Fast radio bursts (FRBs) are bright, coherent, short-duration radio transients of as-yet unknown extragalactic origin. FRBs exhibit a variety of spectral, temporal and polarimetric properties that can unveil clues into their emission physics and propagation effects in the local medium. Here, we present the high-time-resolution (down to 1 μs) polarimetric properties of four 1.7 GHz bursts from the repeating FRB 20180916B, which were detected in voltage data during observations with the European Very Long Baseline Interferometry Network. We observe a range of emission timescales that spans three orders of magnitude, with the shortest component width reaching 3–4 μs (below which we are limited by scattering). We demonstrate that all four bursts are highly linearly polarized (≳80%), show no evidence of significant circular polarization (≲15%), and exhibit a constant polarization position angle (PPA) during and between bursts. On short timescales (≲100 μs), however, there appear to be subtle PPA variations (of a few degrees) across the burst profiles. These observational results are most naturally explained in an FRB model in which the emission is magnetospheric in origin, in contrast to models in which the emission originates at larger distances in a relativistic shock.

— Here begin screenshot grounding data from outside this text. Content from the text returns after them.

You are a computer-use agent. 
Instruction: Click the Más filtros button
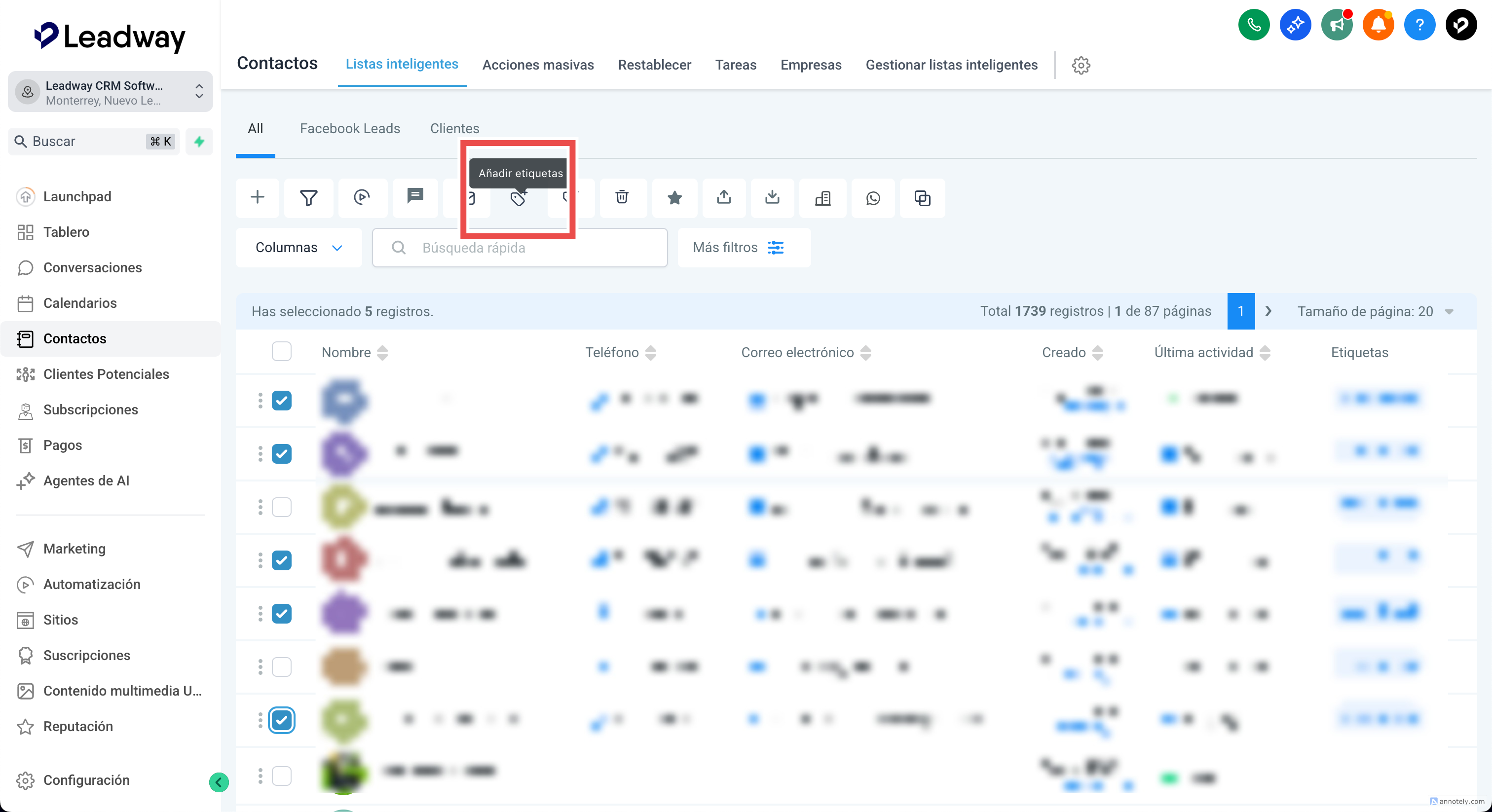pyautogui.click(x=743, y=247)
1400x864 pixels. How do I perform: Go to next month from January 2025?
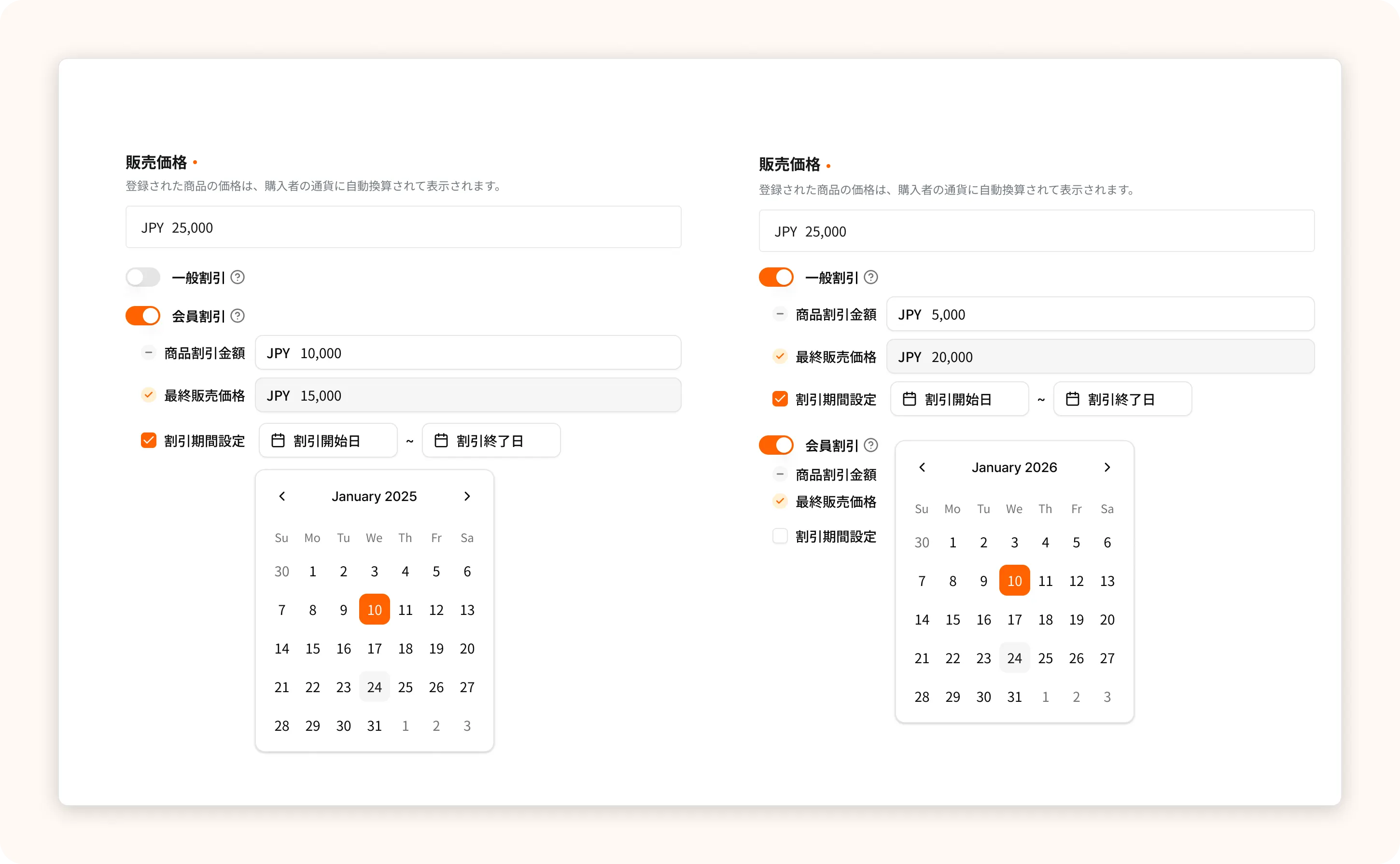pyautogui.click(x=467, y=496)
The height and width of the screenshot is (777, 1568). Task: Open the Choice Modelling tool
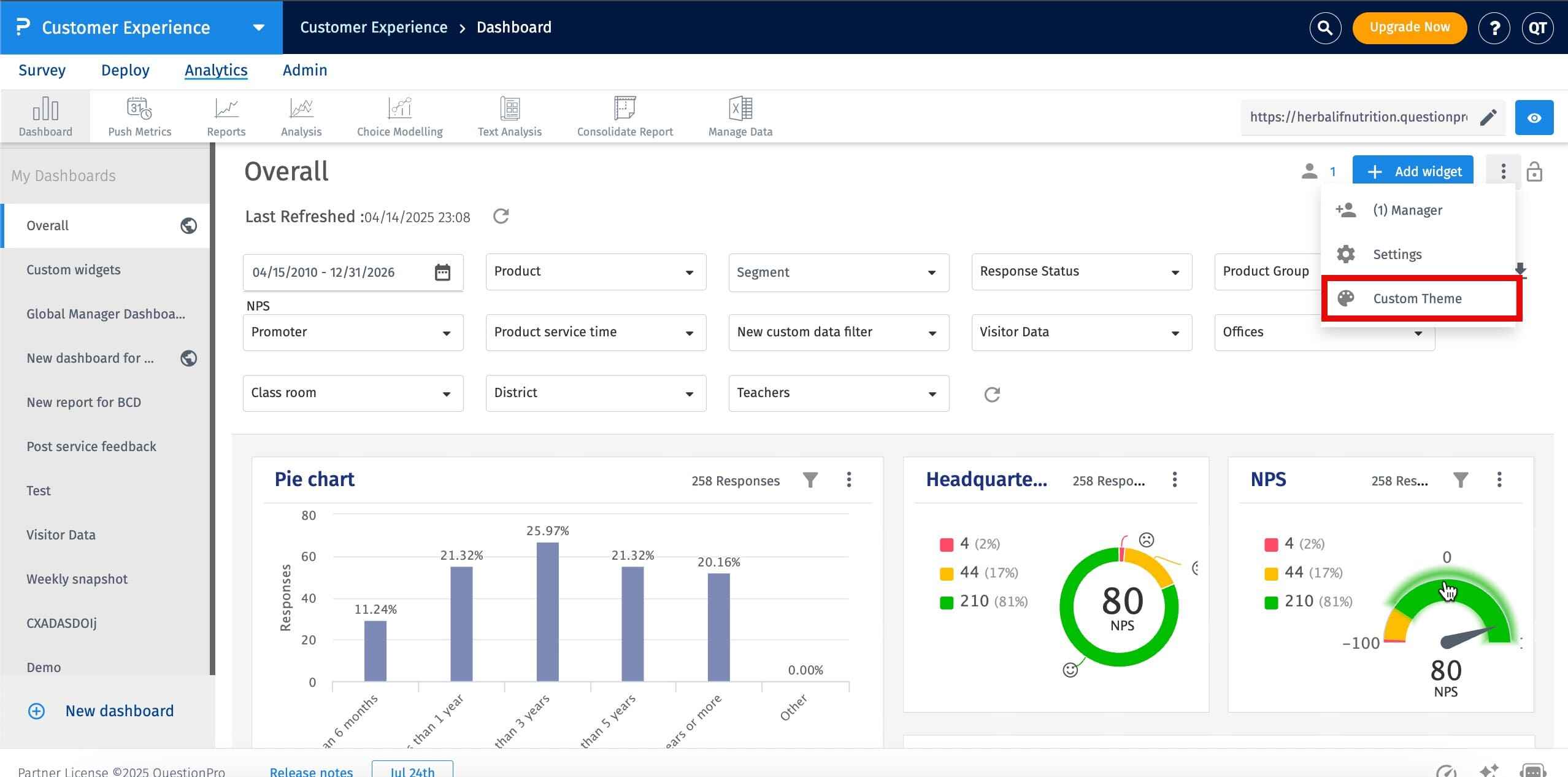[399, 117]
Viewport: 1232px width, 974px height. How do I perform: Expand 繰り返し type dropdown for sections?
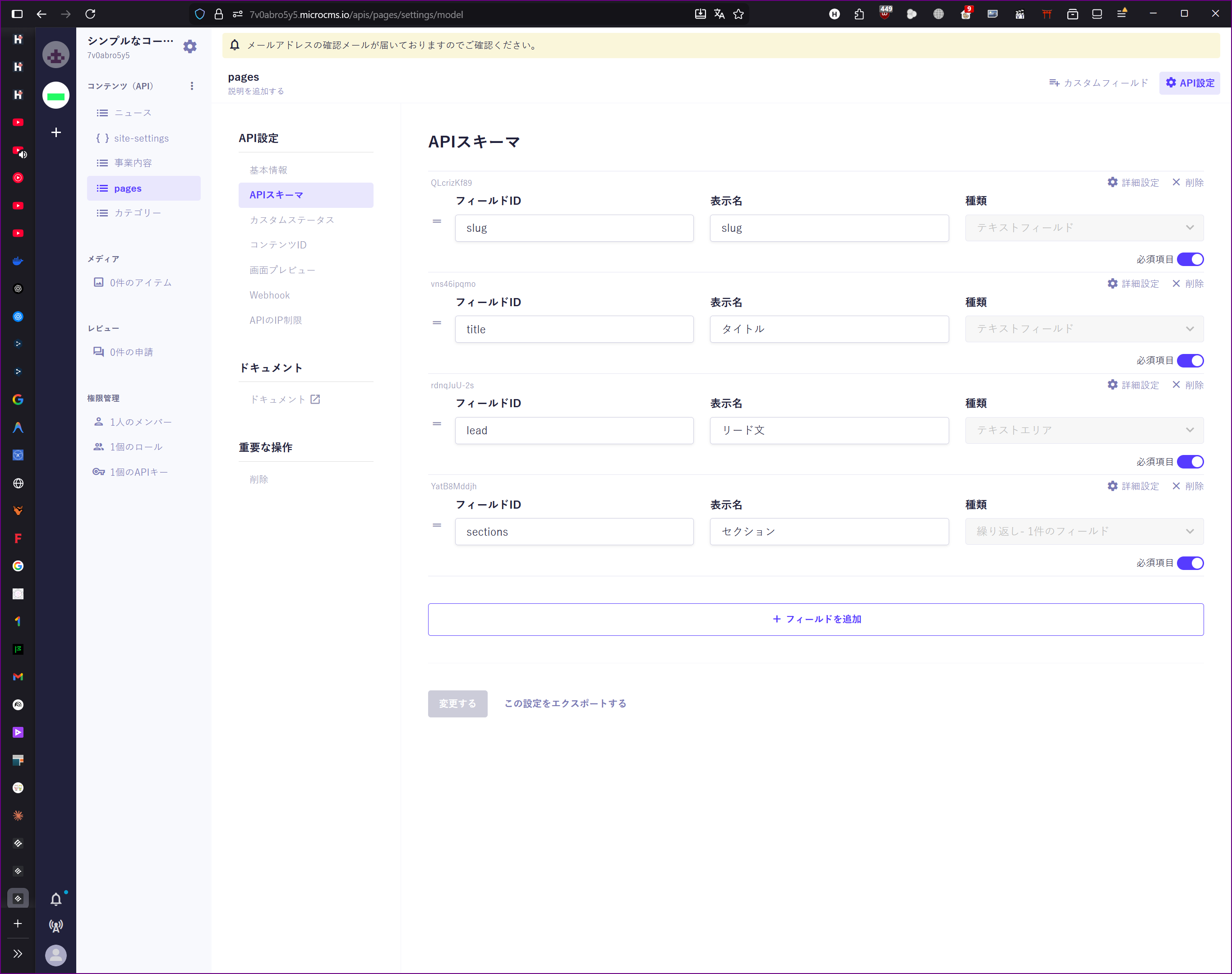point(1084,532)
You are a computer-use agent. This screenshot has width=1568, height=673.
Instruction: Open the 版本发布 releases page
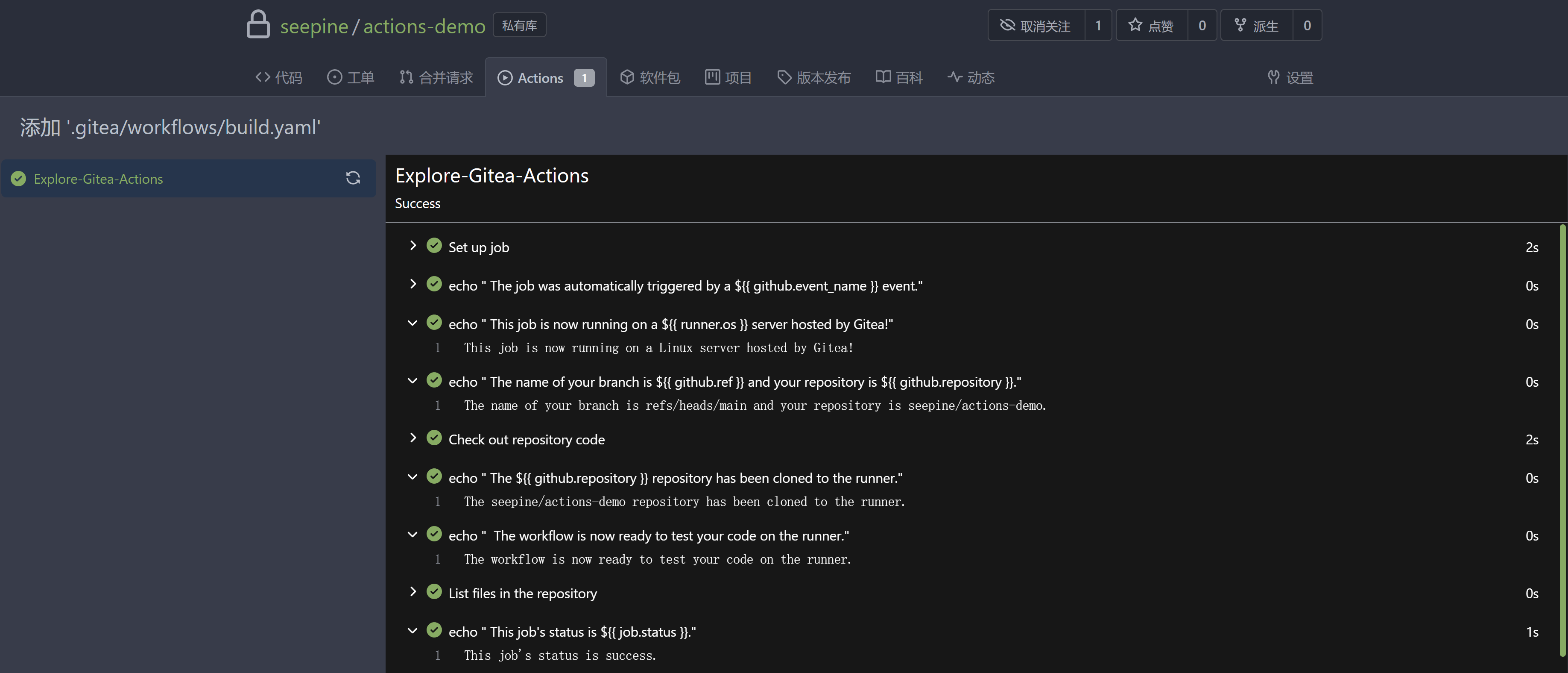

快速射电暴 (FRB) 是明亮、连贯、持续时间短的射电瞬变，其起源至今未知。FRB 表现出多种光谱、时间和偏振特性，可以揭示它们在局部介质中的发射物理和传播效应的线索。在这里，我们展示了来自重复 FRB 20180916B 的四个 1.7 GHz 突发的高分辨率（低至 1 μs）偏振特性，这些特性是在欧洲超长基线干涉测量网络观测期间在电压数据中检测到的。我们观察到一系列跨越三个数量级的发射时间尺度，最短的组件宽度达到 3-4 μs（低于此范围，我们受到散射的限制）。我们证明所有四个突发都是高度线性极化的（≳80%），没有显示出明显的圆极化（≲ 15%），并且在爆发期间和爆发之间表现出恒定的极化位置角（PPA）。然而，在较短的时间尺度上（≲ 100 μs），整个爆发剖面似乎存在细微的 PPA 变化（几度）。这些观测结果最自然地在 FRB 模型中得到解释，在该模型中，发射起源于磁层，与在相对论激波中发射起源于更远距离的模型形成对比。